13-year-old Swat girl wins Muhammad Ali Humanitarian Award

Published September 20, 2015
Hadiqa Bashir addressing a function in Swat. — Photo by author
Hadiqa Bashir addressing a function in Swat. — Photo by author
Hadiqa Bashir during a group discussion in Swat.  — Photo courtesy www.alicenter.org
Hadiqa Bashir during a group discussion in Swat. — Photo courtesy www.alicenter.org

KENTUCKY: Another young girl from Khyber Pakhtunkhwa's Swat district – home of child activist Malala Yousufzai – has earned international recognition by being awarded the third Muhammad Ali Humanitarian Award for dedicating her life to ending the practice of child marriages in Pakistan.

Thirteen-year-old Hadiqa Bashir is a women's rights activist who has successfully stopped several child marriages in her area. She received the award from Dr.

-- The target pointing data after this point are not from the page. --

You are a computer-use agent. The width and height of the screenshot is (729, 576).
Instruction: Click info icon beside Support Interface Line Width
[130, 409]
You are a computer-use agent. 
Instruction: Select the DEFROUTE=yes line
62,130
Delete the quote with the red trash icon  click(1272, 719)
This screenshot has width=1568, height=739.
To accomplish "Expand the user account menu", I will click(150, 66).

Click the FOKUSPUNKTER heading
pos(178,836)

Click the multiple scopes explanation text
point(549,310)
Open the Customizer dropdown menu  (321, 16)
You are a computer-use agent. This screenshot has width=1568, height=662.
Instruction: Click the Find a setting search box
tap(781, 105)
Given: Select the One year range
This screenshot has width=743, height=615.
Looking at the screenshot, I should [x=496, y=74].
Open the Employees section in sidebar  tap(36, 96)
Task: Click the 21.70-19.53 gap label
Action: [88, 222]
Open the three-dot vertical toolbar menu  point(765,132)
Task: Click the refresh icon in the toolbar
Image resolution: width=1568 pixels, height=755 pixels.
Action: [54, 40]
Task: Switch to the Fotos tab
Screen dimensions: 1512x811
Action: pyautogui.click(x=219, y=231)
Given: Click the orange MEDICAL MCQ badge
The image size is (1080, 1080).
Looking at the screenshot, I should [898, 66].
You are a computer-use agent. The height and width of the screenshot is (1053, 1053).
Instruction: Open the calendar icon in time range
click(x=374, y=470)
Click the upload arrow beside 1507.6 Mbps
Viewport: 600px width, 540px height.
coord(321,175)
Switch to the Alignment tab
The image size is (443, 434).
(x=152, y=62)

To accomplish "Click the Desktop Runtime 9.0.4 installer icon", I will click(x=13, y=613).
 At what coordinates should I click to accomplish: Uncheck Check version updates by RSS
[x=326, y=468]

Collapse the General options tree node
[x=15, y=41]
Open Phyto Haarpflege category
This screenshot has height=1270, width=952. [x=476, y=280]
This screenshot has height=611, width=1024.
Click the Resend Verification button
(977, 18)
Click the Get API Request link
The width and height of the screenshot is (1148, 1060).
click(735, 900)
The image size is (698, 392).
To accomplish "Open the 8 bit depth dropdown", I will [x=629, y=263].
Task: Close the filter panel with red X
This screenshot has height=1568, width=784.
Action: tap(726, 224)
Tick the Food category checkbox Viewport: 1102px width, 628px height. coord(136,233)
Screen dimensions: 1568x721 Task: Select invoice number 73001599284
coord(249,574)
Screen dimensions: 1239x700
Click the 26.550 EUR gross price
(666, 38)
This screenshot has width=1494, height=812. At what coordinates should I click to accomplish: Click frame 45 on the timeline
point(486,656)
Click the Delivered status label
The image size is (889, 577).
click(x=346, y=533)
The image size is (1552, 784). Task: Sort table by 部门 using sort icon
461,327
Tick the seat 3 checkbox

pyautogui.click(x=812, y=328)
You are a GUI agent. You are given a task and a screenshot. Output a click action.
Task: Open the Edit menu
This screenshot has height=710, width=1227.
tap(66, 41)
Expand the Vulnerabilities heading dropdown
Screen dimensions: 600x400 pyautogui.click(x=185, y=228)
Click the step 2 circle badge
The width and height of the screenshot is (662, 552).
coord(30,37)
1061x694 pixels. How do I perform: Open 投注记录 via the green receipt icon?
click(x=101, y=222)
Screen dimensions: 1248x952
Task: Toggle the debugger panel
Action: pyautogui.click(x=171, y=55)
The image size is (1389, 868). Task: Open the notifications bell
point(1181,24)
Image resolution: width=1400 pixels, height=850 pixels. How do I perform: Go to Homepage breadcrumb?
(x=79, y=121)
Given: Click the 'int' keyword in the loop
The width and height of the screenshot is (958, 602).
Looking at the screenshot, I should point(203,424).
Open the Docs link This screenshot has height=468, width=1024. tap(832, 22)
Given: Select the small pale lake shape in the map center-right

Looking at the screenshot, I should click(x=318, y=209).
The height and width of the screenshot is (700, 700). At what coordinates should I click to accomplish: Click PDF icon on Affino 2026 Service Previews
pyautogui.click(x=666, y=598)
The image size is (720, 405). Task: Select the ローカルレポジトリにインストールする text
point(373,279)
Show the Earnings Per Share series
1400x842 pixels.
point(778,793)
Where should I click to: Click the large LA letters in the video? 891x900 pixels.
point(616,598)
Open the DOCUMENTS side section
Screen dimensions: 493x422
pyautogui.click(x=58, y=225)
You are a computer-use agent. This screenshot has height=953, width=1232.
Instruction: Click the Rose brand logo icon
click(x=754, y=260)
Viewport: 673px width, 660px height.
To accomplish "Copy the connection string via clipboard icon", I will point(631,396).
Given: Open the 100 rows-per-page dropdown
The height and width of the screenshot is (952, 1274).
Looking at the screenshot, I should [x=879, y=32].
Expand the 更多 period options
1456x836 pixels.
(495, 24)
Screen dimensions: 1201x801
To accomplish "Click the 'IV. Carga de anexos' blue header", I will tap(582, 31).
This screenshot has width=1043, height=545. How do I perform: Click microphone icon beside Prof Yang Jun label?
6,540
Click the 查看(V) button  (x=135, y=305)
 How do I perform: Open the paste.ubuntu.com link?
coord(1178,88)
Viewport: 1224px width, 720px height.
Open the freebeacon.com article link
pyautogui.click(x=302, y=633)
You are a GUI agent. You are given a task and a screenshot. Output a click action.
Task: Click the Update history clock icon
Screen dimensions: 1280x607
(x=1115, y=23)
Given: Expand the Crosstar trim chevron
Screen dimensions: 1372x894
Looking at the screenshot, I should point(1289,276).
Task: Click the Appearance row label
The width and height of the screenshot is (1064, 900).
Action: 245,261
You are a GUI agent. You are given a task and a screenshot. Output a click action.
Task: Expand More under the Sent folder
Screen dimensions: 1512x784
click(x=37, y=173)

Jennifer Clinton, President of Global Ties USA.

Hadiqa has become the youngest recipient of this award.

The award ceremony, hosted by four-time Olympic gold medalist Janet Evans, took place at the Marriot Louisville to recognize people from around the world who have made significant contributions pertaining to peace, social justice, human rights, or social capital.

Six individuals 30 years or younger were presented with an award that mirror boxing legend Muhammad Ali’s six core principles: confidence, conviction, dedication, giving, respect and spirituality. The Muhammad Ali Center, was co-founded by Ali and his wife Lonnie.

Speaking at the occasion Hadiqa Bashir said she was honoured to receive the award.

“The award reaffirms my conviction that with truth, courage and determination as our weapons, my country, Pakistan will be liberated from every type of injustice and violence. I did not make the journey here alone. Numerous people have supported me along the way,” she said.

Bashir added that she was blessed with an amazing and supportive family, especially her uncle Erfaan Hussein Babak who is the co-founder of the group 'Girls United for Human Rights'. He is also founder of the group's parent organisation, “The Awakening”.

Babak also serves as the head teacher of a private school in Saidu Sharif town of Khyber Pakhtunkhwa province's Swat district .

Hadiqa Bashir's family members said they were happy that their daughter received the award for her noble cause.

“She is not only my daughter but the daughter of the entire Pakistan. The award will give her high courage. She will work more actively against early and forced marriages, and we will support her in her mission,” said Sajda Ifthikar, who is Hadiqa's mother.

Hadiqa’s father, Ifthikhar Hussain, said that he was proud that his daughter was performing well in her studies, as well as in her mission against child marriages. He said that Hadiqa used to visit every house in the district to raise awareness and stop the harmful practice of child marriages.